Emmett Till: Unfounded Accusations and Racially-Charged Murder

Emmett Till and his Mother smiling before his racially-charged murder

Born in 1941 in Chicago, Illinois, to a single mother who by all accounts was a hard-working and quite extraordinary woman, when Emmett Till was just 14 years old, he traveled to Money Mississippi to visit his great uncle Moses Wright.

What Happened to Emmett Till?

Three days after his arrival to Mississippi, on August 24th, 1955, Emmett and a group of teenagers entered Bryant’s Grocery and Meat Market after a long and hot day of picking cotton. Emmett purchased some bubble gum, while some of his buddies later reported that he either whistled at, flirted with or touched the hand of Carolyn Bryant, the cashier and wife of business owner Roy Bryant.

Four days later, at 2:30 A.M. on August 28th, Roy Bryant and his half-brother, J.W. Milam kidnapped Emmett from Wright’s home, beating the teenager without mercy. After they shot him in the head, they used barbed wire to tie Emmett’s mangled body to a large metal fan, dumping his lifeless body unceremoniously into the Tallahatchie River.

Emmett Till’s Open Casket

When Emmett’s unconsolable mother shipped her son’s body home to Chicago, she insisted on a five-day open casket viewing, in her words to “let the world see what has happened.” Two Black publications, Jet Magazine and the Chicago Defender, published graphic images of Emmett’s mangled corpse, igniting a tidal wave of outrage and indignation throughout a horrified nation.

At a time when Black people and women were barred from jury duty, Bryant and Milam were tried for murder before an all-white, all-male jury, and despite graphic testimony by Moses Wright—one of the earliest cases of a Black person openly accusing a white man in a court of law—despite overwhelming evidence of the defendants’ guilt, on September 23rd, the jurors acquitted Bryant and Milam after a mere 67 minutes of deliberation.

Admission of Guilt

A few months later, in return for a $4,000 payday from Look Magazine, Bryant and Milam openly admitted their guilt in the murder of Emmett Louis Till. Despite the blatant injustice of Emmett’s death and his white murderers’ escape from retribution.

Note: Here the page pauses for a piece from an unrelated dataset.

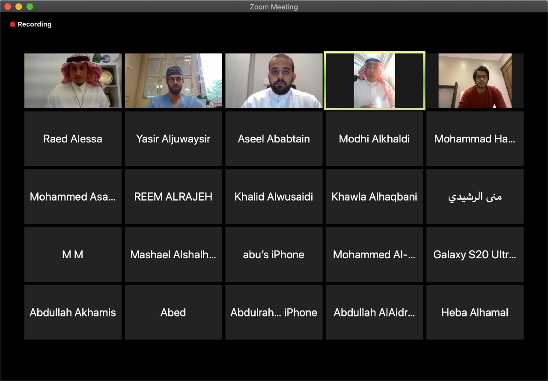Select the Modhi Alkhaldi participant tile
The image size is (548, 381).
[374, 139]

Emmett’s death sparked an early ignition point in the American civil rights movement of the late 1950s and 60s, propelling leaders such as Martin Luther King Jr. and Malcolm X to the height of a nation’s shameful look at its white-inspired segregationist behavior.

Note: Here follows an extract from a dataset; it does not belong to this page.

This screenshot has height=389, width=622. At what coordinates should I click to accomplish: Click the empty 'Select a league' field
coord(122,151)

50 years after Emmett’s wrongful murder, 72-year-old Carolyn Bryant Donham recanted parts of her testimony from her husband’s trial, admitting to author Timothy B. Tyson that:

“Nothing that boy did could ever justify what happened to him.”

Carolyn Bryant Donham

Her confession that Emmett never grabbed or sexually harassed her remained dormant for another ten years, until the book’s eventual publication in 2017, making the death of Emmett Till, a tragic and early flash point, in a nation’s slow embrace of racial equality.